In the introduction to his classic study The Psychology of Invention in the Mathematical Field (1945), Jacques Hadamard writes, with great acuity:

Our title is “Psychology of Invention in the Mathematical Field” and not “Psychology of Mathematical Invention”. … Mathematical invention is but a case of invention in general…

We do not aim at any such generality, and thus choose the more circumspect title.

The other aspect of Hadamard’s title we are tempted to change, is “invention”, vice discovery; for we have argued throughout these essays that, just as in physics, we discover mathematical truths that exist antecedently and independently of the fumblings of any particular forked-radishes -- though our characterizations and purported “proofs” of these truths, are  to be sure  fallible and contingent.

It turns out, though, that Hadamard himself  is a proper Platonist, and we disagree not at all:  “We speak of invention;  it would be more correct to speak of discovery.”  He goes on to make several acute remarks about the distinction in general between discovery and invention, which we hope, in good time, to treat in another place.   (Of course, by the time I get around to it, I might myself be in Another Place, in which case the practicalities of publication might become problematic.)

[Note, by the way, that this distinction between discovery and invention is, for a philosopher, more than a niggling nicety;  for indeed it turns the significance of his opening statement, “Mathematical invention is but a case of invention in general”, quite upon its head.  As stated, and as it would normally be understood, it assimilates the -- let us call it, neurtrally,  attainment of mathematical truths, to the invention of, say, the cuckoo-clock, or the beer bong.  Whereas, substitute discovery, and now we have the Platonist position in full:  you discover Riemann surfaces they way you discover the origins of the Nile.]

The final thing I wish I could change about Hadamard’s title, is “psychology”.   For, at this level, the mental foibles of hominids or turtles  is of very little interest in itself.   But -- we are incarnated.  (I almost wrote, “Alas!”, save that Our Lord, Himself, did not disdain to don a human frame.)   And at least we are treating of cognitive psychology, and indeed that of creative mathematicians, rather than the psychology of nihilists or Donald Trump.


In addition to Hadamard’s well-known booklet, the combinatoric mathematician George Pólya wrote a whole series of volumes  on mathematical heuristics.  One of them, How to Solve It, is quite widely known;  I myself  for some reason  could never really get into it, but many consider it a classic.

Andrew Gleason offers some stray comments,  which might illuminate the creative process, which I have gleaned from his one layman-accessible book.

Mathematical research  is largely a process of winnowing theorems from a melange of hunches, vague analogies, and geometrical images.
-- Andrew Gleason,  Fundamentals of Abstract Analysis (1966), p. v.
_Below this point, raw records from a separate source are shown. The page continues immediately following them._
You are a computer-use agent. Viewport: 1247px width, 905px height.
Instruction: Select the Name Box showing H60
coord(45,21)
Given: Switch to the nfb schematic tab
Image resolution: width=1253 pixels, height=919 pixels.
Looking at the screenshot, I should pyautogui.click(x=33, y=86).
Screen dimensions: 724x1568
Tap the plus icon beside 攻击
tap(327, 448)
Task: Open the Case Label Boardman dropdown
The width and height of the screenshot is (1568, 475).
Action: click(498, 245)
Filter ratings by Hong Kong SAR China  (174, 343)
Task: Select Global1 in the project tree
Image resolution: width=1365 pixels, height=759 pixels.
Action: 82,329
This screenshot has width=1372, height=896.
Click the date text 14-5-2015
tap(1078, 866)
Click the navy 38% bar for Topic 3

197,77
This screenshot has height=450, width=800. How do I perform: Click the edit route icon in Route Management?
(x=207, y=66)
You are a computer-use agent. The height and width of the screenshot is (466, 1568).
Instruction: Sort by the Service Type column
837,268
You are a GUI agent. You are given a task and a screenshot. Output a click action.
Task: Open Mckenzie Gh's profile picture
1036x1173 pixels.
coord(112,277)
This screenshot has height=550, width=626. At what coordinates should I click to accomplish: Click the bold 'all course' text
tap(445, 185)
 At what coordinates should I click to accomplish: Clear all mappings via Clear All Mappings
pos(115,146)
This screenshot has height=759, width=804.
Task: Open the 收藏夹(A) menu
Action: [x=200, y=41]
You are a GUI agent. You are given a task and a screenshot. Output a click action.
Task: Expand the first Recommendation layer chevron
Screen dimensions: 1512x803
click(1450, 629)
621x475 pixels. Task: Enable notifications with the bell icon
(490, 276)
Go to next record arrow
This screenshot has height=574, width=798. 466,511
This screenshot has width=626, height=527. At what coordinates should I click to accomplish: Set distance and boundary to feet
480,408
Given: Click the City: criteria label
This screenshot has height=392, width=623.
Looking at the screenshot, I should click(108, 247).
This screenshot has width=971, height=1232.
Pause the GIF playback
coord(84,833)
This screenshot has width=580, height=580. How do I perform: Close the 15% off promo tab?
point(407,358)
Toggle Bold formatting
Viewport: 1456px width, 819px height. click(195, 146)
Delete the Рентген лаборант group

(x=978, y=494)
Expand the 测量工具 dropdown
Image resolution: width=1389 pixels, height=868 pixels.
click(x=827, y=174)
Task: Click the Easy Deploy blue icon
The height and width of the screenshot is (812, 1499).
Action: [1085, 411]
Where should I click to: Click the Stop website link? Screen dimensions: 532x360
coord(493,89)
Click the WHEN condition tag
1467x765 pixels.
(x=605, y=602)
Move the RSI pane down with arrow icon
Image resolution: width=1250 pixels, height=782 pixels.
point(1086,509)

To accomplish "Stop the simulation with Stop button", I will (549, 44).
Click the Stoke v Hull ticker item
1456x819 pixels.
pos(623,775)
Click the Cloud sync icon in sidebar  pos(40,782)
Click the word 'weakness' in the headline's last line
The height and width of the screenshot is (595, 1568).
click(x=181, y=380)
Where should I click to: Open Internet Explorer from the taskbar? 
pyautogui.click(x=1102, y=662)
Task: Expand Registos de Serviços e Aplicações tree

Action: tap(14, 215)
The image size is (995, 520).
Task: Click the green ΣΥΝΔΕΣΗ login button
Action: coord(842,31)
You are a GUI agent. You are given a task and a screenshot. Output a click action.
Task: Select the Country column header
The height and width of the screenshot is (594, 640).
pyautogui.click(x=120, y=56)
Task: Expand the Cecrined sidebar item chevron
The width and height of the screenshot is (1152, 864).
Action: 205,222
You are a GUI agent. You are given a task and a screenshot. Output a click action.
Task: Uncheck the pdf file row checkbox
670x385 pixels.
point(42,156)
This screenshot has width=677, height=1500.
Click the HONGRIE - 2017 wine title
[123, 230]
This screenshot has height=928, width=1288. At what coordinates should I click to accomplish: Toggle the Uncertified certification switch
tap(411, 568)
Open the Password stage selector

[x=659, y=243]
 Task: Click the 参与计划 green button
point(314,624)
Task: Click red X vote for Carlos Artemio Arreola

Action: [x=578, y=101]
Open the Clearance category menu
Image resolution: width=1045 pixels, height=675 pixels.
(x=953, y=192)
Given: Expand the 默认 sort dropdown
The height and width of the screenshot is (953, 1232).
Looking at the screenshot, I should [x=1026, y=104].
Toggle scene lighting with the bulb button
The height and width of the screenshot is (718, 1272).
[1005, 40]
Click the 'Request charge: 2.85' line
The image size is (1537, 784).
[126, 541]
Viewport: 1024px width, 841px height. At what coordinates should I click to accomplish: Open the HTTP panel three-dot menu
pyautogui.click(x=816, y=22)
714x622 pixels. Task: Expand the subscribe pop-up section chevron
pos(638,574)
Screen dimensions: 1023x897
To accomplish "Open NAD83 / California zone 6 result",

Gleason is here  speaking for himself and for some others, but not all.  Hadamard mentions Hermite’s actual hatred for geometrical images.

Mathematicians continue to rely on what is ultimately a subjective process for evaluating proofs.
-- Andrew Gleason,  Fundamentals of Abstract Analysis (1966), p. 7

Since mathematics exceeds all other activities whatsoever in intellectual rigor, this statement should not be taken as some kind of fatal confession.   Indeed, since the defeat (at the hands of Gödel and others) of Hilbert’s well-intentioned but doomed Formalist program, mathematics itself has abounded in deep subtleties, illuminating this “subjectivity” in ways that show it to be far beyond any simple falling-short of objectivity, any de gustibus.   (Cf. startling results such that something may be uncountable within a model, but countable ‘from outside’.)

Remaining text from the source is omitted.